— TASK TO CARRY OUT —
First find the line containing "Task: Switch to the STRD tab" in the data, then set it down exactly along with every line after it, through the last.

** EXTRACTED DATA follows **

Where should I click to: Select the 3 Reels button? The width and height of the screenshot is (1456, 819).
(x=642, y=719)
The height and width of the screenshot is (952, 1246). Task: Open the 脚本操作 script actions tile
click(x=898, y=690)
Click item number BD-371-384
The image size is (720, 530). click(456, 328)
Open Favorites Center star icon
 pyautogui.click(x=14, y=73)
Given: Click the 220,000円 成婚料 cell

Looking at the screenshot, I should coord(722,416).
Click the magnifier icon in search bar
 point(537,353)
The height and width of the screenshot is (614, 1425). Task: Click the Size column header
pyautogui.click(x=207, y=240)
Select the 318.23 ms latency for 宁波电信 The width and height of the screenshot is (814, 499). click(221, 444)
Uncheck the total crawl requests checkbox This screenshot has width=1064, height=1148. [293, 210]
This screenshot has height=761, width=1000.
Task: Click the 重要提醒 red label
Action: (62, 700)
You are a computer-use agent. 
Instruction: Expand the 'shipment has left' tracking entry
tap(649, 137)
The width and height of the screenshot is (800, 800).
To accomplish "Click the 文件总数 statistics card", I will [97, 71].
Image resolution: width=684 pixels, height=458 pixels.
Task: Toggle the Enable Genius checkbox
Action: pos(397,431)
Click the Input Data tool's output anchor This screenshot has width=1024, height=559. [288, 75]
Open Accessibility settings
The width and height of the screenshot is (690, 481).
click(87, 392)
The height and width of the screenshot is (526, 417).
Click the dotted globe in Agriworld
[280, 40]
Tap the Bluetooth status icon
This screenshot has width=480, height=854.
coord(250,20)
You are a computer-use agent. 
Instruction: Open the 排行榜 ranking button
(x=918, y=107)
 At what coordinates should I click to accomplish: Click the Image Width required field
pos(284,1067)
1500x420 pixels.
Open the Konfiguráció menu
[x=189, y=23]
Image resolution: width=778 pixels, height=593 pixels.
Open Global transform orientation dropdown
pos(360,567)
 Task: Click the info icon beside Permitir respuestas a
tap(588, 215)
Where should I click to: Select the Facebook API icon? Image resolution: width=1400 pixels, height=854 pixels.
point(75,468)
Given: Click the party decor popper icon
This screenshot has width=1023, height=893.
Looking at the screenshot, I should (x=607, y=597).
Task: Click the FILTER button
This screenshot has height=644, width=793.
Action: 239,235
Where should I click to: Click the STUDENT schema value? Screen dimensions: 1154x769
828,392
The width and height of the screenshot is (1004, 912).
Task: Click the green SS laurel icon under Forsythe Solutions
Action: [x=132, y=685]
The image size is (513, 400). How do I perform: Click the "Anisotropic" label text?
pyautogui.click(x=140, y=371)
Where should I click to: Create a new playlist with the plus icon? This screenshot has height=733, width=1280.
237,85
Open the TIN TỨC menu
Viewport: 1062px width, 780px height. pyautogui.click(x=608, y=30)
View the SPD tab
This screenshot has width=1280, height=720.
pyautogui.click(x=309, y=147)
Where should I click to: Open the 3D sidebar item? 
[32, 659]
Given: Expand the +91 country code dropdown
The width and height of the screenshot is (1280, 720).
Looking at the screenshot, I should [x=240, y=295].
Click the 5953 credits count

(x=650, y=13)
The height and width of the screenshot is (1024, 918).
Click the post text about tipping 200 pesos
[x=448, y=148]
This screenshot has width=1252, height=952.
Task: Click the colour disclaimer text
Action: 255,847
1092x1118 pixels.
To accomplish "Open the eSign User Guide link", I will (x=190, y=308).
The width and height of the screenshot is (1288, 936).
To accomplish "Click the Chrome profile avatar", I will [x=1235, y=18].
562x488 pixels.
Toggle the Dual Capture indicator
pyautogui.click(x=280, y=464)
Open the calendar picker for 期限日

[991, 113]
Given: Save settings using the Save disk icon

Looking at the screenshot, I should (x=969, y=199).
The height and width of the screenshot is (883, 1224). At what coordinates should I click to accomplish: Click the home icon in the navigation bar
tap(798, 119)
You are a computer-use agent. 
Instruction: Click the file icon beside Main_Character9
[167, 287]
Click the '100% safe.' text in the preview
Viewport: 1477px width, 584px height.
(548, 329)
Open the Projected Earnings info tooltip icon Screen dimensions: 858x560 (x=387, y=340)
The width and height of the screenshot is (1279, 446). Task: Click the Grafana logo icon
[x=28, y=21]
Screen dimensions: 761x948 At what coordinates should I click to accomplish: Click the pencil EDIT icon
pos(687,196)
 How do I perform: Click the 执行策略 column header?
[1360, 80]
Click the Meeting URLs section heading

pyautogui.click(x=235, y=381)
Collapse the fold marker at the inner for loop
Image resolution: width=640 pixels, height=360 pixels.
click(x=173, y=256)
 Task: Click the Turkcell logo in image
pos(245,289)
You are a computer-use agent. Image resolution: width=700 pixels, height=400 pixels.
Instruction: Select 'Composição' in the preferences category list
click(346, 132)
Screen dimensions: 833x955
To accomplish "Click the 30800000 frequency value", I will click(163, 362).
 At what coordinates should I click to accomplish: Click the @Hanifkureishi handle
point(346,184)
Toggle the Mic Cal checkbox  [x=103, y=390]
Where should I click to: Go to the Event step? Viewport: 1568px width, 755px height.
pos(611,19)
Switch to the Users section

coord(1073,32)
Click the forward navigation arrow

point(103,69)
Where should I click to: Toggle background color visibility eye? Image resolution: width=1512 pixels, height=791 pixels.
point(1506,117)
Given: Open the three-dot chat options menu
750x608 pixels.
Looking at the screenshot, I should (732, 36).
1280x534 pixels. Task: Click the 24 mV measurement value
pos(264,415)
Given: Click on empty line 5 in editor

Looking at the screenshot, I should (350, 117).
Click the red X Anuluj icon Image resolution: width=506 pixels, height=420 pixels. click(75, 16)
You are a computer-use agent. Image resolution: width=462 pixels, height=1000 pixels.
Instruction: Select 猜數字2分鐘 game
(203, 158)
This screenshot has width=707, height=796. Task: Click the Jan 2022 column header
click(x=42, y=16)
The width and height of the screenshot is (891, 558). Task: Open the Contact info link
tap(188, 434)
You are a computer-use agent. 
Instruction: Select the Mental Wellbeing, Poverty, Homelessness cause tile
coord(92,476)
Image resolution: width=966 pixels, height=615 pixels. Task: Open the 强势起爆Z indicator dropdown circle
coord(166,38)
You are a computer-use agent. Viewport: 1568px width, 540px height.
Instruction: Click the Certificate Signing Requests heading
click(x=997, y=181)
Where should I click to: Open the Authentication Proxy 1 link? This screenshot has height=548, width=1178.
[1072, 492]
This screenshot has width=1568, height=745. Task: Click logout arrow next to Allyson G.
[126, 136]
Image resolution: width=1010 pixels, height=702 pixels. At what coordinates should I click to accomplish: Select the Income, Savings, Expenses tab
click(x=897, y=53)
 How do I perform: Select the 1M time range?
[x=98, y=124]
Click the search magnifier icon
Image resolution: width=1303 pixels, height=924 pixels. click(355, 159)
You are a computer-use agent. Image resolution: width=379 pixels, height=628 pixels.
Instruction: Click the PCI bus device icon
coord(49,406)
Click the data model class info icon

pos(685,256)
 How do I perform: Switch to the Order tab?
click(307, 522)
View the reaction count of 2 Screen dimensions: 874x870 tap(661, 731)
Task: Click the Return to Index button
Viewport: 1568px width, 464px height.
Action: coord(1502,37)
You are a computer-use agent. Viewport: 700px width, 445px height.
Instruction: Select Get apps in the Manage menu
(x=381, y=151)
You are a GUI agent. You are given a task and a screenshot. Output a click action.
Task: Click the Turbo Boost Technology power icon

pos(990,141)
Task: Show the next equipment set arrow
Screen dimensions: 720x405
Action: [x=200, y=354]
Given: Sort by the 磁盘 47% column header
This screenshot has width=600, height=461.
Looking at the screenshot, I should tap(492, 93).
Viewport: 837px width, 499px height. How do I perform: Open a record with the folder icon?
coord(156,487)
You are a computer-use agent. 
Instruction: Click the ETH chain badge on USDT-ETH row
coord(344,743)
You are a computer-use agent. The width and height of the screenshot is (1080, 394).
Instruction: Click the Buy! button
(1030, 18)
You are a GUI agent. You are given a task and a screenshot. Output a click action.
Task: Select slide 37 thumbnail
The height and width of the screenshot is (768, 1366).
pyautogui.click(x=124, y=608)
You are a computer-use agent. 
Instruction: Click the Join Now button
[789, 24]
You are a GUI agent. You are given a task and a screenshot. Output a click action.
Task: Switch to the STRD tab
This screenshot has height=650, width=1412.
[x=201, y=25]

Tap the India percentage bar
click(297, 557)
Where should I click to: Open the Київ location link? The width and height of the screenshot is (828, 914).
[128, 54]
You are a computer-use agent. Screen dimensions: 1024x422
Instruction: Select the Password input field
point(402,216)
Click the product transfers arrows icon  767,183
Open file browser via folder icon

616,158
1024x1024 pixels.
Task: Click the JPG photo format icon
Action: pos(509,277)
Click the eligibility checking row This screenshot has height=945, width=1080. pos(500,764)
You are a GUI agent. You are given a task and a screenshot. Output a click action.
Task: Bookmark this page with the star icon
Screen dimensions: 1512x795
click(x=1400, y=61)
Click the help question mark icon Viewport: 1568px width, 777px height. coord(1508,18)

** End of EXTRACTED DATA **

— ANSWER TO THE PROBLEM —
Task: Switch to the STRD tab
This screenshot has height=650, width=1412.
[x=201, y=25]

Tap the India percentage bar
click(297, 557)
Where should I click to: Open the Київ location link? The width and height of the screenshot is (828, 914).
[128, 54]
You are a computer-use agent. Screen dimensions: 1024x422
Instruction: Select the Password input field
point(402,216)
Click the product transfers arrows icon  767,183
Open file browser via folder icon

616,158
1024x1024 pixels.
Task: Click the JPG photo format icon
Action: pos(509,277)
Click the eligibility checking row This screenshot has height=945, width=1080. pos(500,764)
You are a GUI agent. You are given a task and a screenshot. Output a click action.
Task: Bookmark this page with the star icon
Screen dimensions: 1512x795
click(x=1400, y=61)
Click the help question mark icon Viewport: 1568px width, 777px height. coord(1508,18)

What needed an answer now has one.